→ **WHAT YOU SHOULD DO**
Please output the line containing "At what coordinates" and all lines that follow it in the data below, exactly, with no pictures.

→ **INPUT RECORDS**
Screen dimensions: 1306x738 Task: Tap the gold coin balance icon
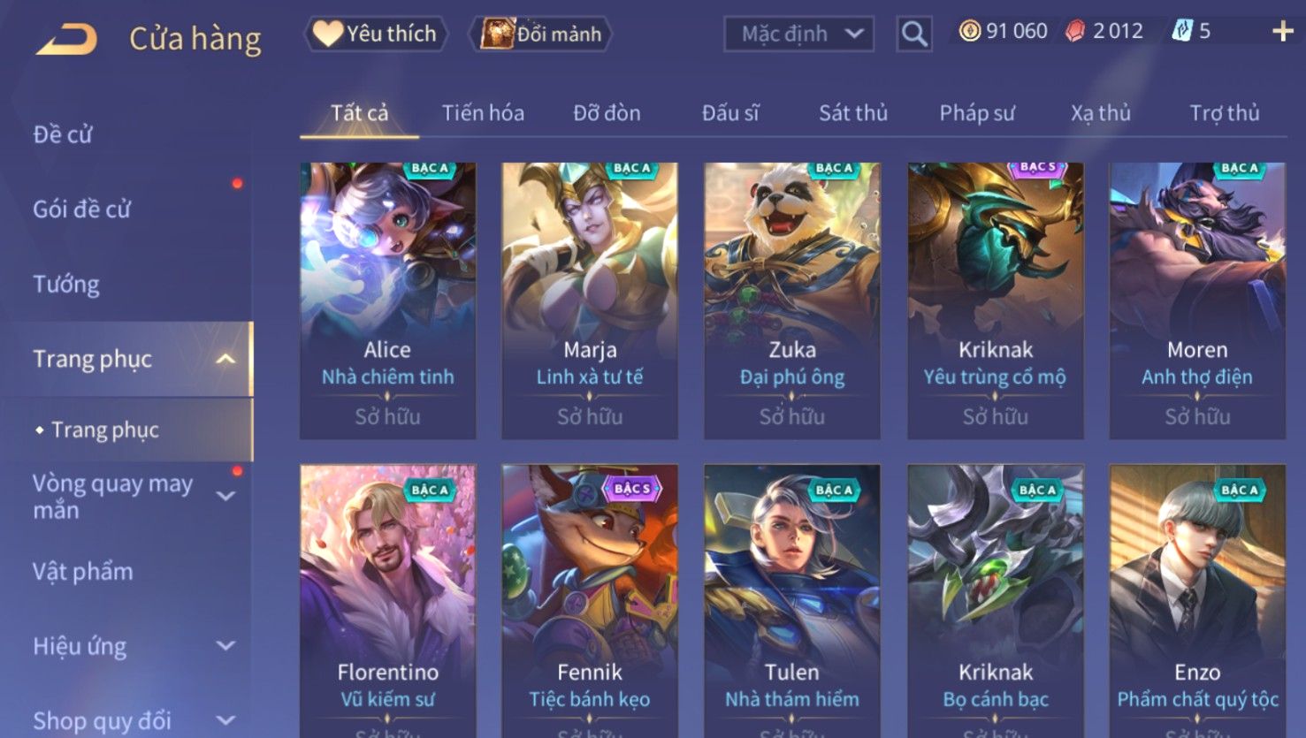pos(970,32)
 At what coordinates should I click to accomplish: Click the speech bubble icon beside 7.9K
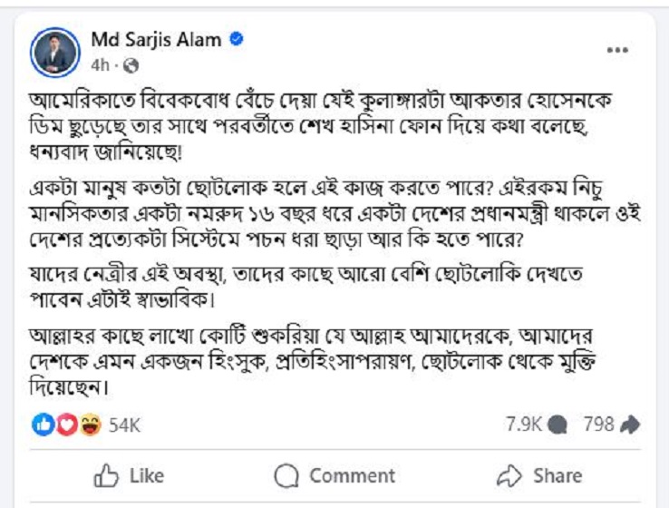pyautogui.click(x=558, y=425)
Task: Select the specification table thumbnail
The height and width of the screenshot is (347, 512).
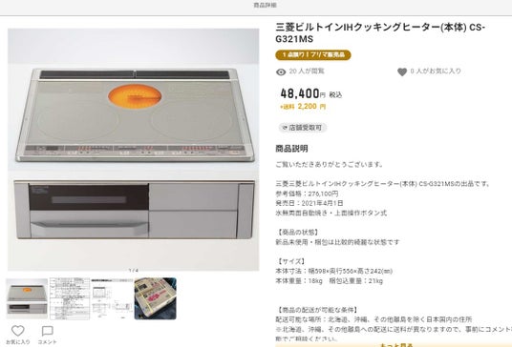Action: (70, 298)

→ **SOLVED EXERCISE**
 At what coordinates should I click to accomplish: Click the speech bubble icon beside 7.9K
pyautogui.click(x=558, y=425)
Task: Select the specification table thumbnail
The height and width of the screenshot is (347, 512).
Action: (70, 298)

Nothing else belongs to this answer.